[Action item] Your answer should be the lines from the start of the records through the line with "You are a computer-use agent. Screen", copied word for word.

[Input data]
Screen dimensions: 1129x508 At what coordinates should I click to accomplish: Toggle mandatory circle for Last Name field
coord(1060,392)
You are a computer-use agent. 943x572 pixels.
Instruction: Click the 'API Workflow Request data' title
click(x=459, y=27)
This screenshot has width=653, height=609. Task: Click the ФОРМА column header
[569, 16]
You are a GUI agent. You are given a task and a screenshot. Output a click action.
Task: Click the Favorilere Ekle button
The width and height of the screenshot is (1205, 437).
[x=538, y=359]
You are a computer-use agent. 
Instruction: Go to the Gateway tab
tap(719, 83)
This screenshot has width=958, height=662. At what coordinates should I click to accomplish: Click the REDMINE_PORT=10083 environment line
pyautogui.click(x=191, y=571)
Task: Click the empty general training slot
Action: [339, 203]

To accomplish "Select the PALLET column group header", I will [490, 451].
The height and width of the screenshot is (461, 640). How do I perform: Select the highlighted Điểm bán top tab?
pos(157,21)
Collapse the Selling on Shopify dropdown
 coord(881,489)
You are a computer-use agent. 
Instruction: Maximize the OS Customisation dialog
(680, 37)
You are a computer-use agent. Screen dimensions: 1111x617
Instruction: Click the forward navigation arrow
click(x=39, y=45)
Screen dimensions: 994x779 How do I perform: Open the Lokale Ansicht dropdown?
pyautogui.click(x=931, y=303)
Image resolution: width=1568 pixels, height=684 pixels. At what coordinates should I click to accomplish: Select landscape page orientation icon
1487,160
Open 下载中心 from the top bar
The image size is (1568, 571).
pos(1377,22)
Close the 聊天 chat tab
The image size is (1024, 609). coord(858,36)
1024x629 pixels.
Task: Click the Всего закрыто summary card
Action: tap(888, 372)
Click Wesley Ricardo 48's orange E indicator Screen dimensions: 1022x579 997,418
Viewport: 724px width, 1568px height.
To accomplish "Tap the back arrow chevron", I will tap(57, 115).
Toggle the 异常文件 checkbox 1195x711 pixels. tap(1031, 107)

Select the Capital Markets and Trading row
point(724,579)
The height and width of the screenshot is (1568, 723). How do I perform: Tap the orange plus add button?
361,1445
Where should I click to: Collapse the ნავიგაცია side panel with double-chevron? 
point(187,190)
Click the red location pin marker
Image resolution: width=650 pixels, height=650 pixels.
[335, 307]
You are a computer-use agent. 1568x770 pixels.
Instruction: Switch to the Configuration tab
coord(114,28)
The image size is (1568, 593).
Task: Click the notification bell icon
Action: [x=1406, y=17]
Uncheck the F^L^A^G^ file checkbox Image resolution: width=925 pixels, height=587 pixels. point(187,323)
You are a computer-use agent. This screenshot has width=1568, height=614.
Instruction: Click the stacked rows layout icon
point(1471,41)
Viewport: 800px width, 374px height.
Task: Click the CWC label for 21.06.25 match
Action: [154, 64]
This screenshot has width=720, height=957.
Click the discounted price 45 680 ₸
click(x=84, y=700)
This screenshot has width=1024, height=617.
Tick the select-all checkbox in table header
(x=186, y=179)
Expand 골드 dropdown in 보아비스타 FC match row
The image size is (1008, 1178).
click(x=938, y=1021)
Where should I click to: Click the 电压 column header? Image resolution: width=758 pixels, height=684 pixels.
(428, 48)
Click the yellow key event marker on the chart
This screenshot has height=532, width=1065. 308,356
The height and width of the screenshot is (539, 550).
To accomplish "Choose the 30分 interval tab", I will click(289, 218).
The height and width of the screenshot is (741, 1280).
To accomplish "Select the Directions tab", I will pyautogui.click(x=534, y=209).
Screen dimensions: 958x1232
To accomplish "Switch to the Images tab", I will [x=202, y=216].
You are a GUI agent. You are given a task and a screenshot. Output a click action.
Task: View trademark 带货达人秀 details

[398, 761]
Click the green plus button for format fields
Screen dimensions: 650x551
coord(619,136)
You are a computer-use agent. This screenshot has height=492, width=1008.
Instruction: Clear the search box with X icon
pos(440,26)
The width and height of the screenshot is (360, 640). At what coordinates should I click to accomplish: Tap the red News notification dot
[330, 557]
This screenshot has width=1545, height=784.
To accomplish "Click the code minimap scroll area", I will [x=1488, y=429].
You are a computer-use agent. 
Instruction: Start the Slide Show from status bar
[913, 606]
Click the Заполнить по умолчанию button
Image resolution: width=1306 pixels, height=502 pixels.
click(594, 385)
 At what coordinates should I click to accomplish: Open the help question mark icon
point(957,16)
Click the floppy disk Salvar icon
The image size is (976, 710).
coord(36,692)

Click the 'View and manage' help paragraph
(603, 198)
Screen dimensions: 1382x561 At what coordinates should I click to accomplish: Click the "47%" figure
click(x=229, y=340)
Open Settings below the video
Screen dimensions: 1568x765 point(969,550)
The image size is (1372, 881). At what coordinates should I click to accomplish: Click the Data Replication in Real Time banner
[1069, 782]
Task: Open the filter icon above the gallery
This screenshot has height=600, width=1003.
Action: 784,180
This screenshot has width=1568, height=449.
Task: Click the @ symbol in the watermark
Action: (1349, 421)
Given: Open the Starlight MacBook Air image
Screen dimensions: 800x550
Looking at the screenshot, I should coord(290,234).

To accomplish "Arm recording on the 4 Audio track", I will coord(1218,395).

[Exercise solution]
Screen dimensions: 1129x508 At what coordinates should I click to accomplish: Toggle mandatory circle for Last Name field
coord(1060,392)
You are a computer-use agent. 943x572 pixels.
Instruction: Click the 'API Workflow Request data' title
click(x=459, y=27)
This screenshot has width=653, height=609. Task: Click the ФОРМА column header
[569, 16]
You are a GUI agent. You are given a task and a screenshot. Output a click action.
Task: Click the Favorilere Ekle button
The width and height of the screenshot is (1205, 437).
[x=538, y=359]
You are a computer-use agent. 
Instruction: Go to the Gateway tab
tap(719, 83)
This screenshot has width=958, height=662. At what coordinates should I click to accomplish: Click the REDMINE_PORT=10083 environment line
pyautogui.click(x=191, y=571)
Task: Click the empty general training slot
Action: [339, 203]

To accomplish "Select the PALLET column group header", I will [490, 451].
The height and width of the screenshot is (461, 640). How do I perform: Select the highlighted Điểm bán top tab?
pos(157,21)
Collapse the Selling on Shopify dropdown
 coord(881,489)
You are a computer-use agent. 
Instruction: Maximize the OS Customisation dialog
(680, 37)
You are a computer-use agent. Screen dimensions: 1111x617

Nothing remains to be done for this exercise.